Since Sox is all about financial reporting, most companies would assign the risk impact here as high, while from an operational risk perspective, the fact that this transaction recording was delayed by one day is minor, and the impact would be classified as small.

This sample shows us that, to reduce the amount of risks being managed, each attribute of the risk should be assigned a different value in relation to other dimensions such as GRC project, organizational process and organizational unit. This requires a high level of granularity in the database.

Companies that select a GRC system that cannot support many-to-many relations at the level of attributes will be forced to choose from one of the following bad options to overcome this limitation: either they will have to document the same risk again and again to assign the accurate attribute value for each project, process or organizational unit, or they will define this risk only once with constant attributes in a way that does not reflect the situation in practice or allow for accurate analysis and remediation.

7. Designing control hierarchy
To reduce the duplication of controls between separate compliance procedures, the organisation needs tools to define control dependencies intelligently.

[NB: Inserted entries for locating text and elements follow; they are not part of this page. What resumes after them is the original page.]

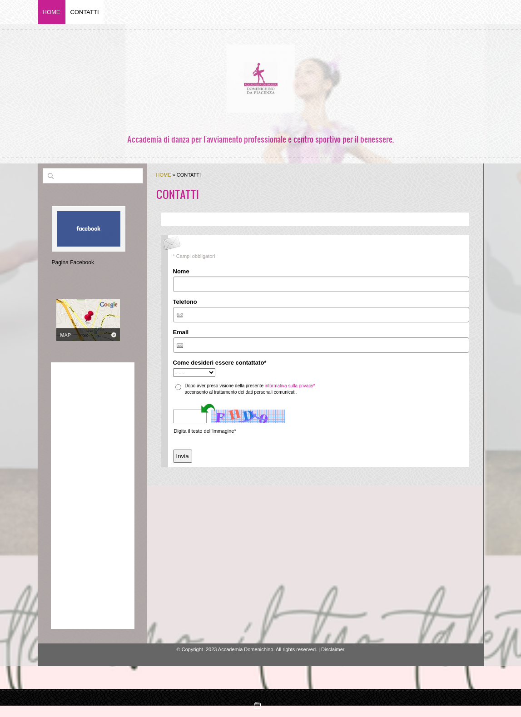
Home (51, 12)
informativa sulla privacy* (290, 385)
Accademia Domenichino (260, 125)
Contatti (84, 12)
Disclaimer (332, 649)
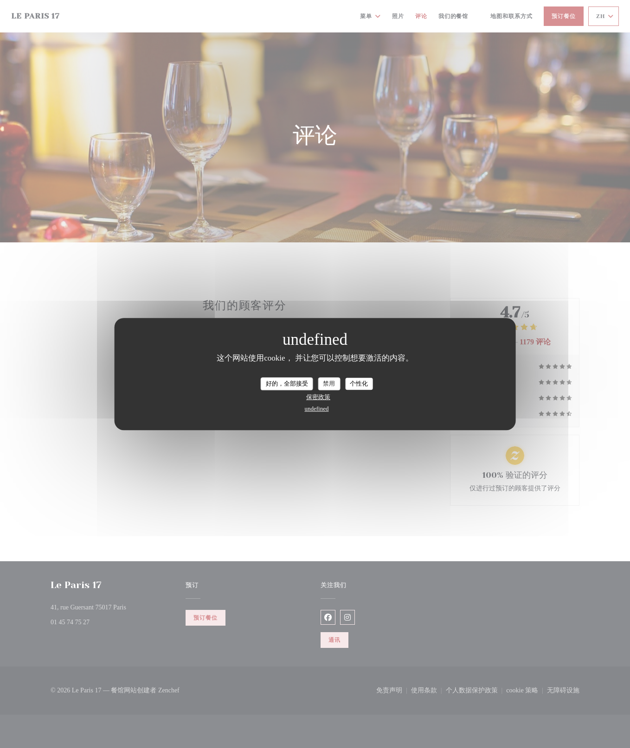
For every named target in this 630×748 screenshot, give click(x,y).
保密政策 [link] (318, 396)
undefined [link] (317, 408)
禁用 (329, 383)
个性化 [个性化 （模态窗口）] (359, 383)
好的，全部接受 (287, 383)
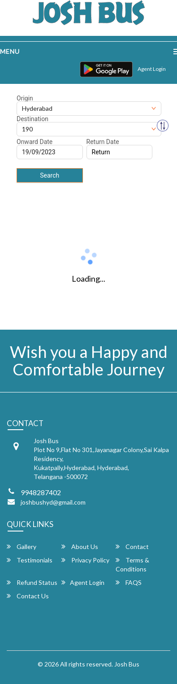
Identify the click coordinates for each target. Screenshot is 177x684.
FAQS (129, 582)
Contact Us (28, 596)
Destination (32, 119)
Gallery (21, 546)
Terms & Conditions (132, 564)
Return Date (102, 142)
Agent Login (152, 68)
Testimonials (29, 560)
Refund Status (32, 582)
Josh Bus (126, 664)
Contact (132, 546)
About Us (79, 546)
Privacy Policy (85, 560)
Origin (25, 98)
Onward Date (34, 142)
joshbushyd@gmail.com (53, 502)
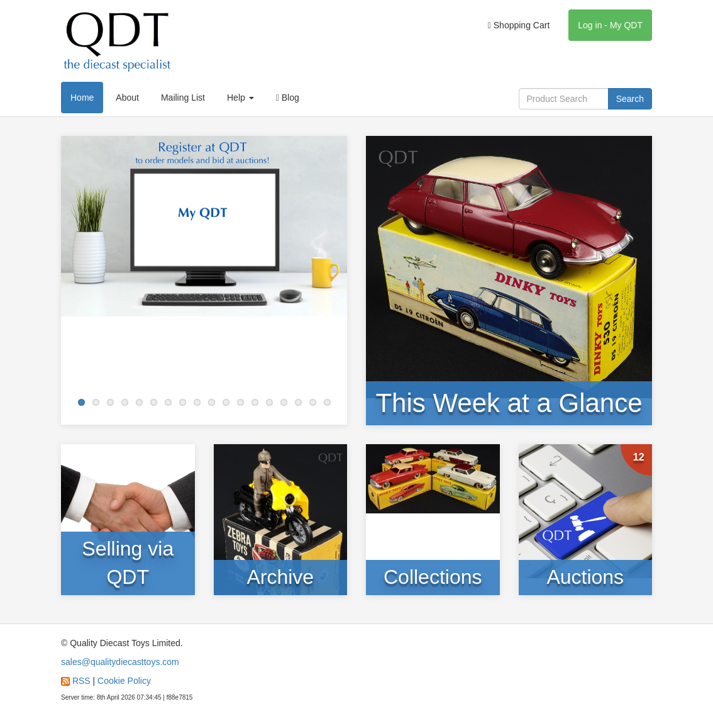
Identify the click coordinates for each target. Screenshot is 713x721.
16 (298, 402)
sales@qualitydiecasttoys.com (120, 662)
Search (630, 99)
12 (240, 402)
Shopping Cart (519, 25)
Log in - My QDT (610, 25)
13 (254, 402)
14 (269, 402)
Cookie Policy (124, 681)
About (127, 97)
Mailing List (183, 97)
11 (226, 402)
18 (327, 402)
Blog (287, 97)
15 (283, 402)
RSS (81, 681)
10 (211, 402)
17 (312, 402)
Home (82, 97)
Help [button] (240, 97)
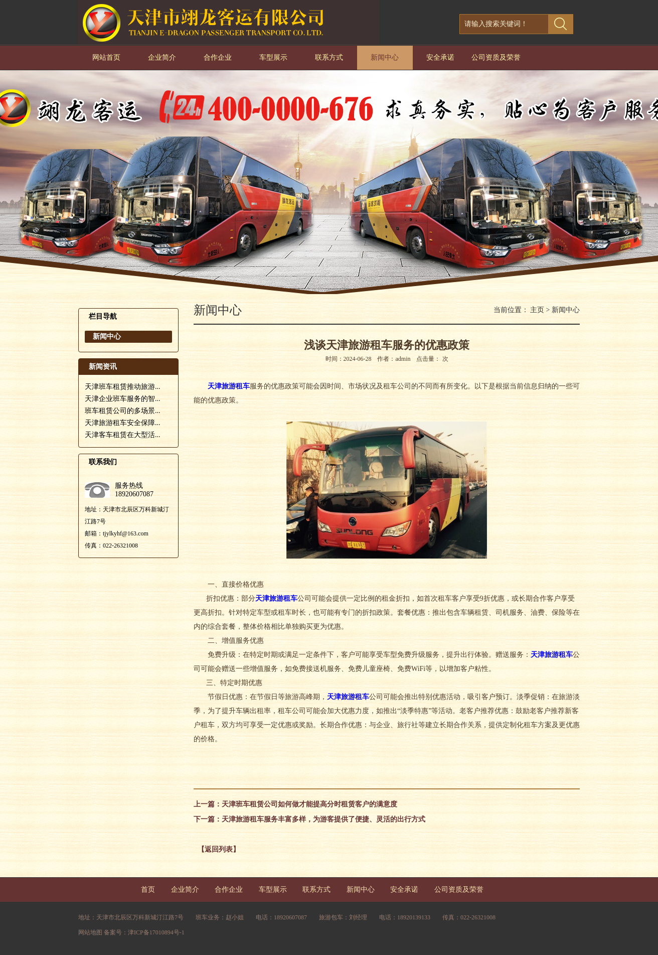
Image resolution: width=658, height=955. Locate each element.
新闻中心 (385, 57)
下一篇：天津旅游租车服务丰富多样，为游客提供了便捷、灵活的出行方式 (309, 819)
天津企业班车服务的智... (122, 398)
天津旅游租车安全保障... (122, 423)
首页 (148, 889)
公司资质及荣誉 (496, 57)
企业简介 (162, 57)
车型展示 (273, 57)
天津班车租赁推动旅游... (122, 386)
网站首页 (106, 57)
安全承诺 (440, 57)
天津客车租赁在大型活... (122, 435)
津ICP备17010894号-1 (156, 932)
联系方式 (329, 57)
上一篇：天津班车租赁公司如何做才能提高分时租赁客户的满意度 (295, 804)
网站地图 (90, 932)
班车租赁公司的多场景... (122, 411)
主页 (537, 310)
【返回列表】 (219, 849)
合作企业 (218, 57)
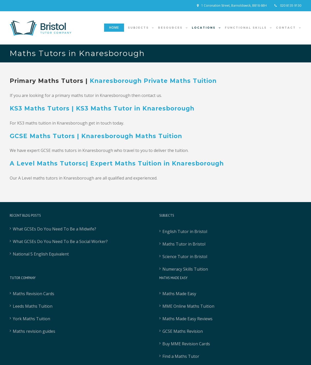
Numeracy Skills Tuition (185, 269)
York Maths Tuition (31, 319)
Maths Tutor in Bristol (183, 244)
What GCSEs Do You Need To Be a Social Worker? (60, 241)
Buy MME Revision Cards (186, 344)
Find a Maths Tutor (180, 356)
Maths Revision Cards (33, 293)
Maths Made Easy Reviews (187, 319)
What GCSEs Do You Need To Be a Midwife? (54, 229)
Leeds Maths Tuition (32, 306)
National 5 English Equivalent (41, 254)
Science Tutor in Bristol (184, 256)
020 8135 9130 (290, 5)
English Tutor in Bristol (184, 231)
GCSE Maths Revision (182, 331)
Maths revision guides (34, 331)
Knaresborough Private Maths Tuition (153, 80)
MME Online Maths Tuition (188, 306)
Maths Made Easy (179, 293)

Sometimes, a high level control in a regulation might be identical to a combination of five controls in another standard. The ability to define such smart links and multi-level hierarchies between risks, controls and GRC projects is vital to reducing the overheads of managing and testing controls across the enterprise.

For example, a detailed control objective of CobiT is ensuring network security, which is a fairly high-level objective. To ensure that this high-level objective is met in the organisation, a number of lower-level controls must be tested, most likely based on IT Security standard ISO27001. Each of the lower level ISO27001 controls might be effective or ineffective, and indicate whether the CobiT objective is met. The system should enable smart correlations of n-level hierarchy to support this capability.

8. Assigning roles and responsibilities
To enable and facilitate coordination between GRC participants, there is a clear need to define the rights to view, update and modify shared information.

9. Defining alerts and notifications
To enhance corporate internal communication, it is imperative to automate alerts and notification techniques.
Typical triggers for sending alerts and notifications are:

• organisational change;
• process change;
• redesign of shared control;
• new risk;
• successful implementation of remediation task;
• change of process owner.

10. Leveraging correlative information between the GRC projects
Each GRC unit has its own individual workflow that might consist of periodic control testing, conducting multi-year audit plans or accumulating loss events. To achieve an overall organisational risk view, information must be shared between the different processes.
For example, the internal audit team should receive status of control tests for determining the frequency of audit plans by topic. Loss event information collected by the operational risk group should be shared with other GRC functions.

Summary

The process of building the integrated GRC architecture as described in this article can help organisations improve the quality of risk and compliance information, prevent duplicated activities, decrease costs and create a long-term framework for existing and future regulatory and risk management needs.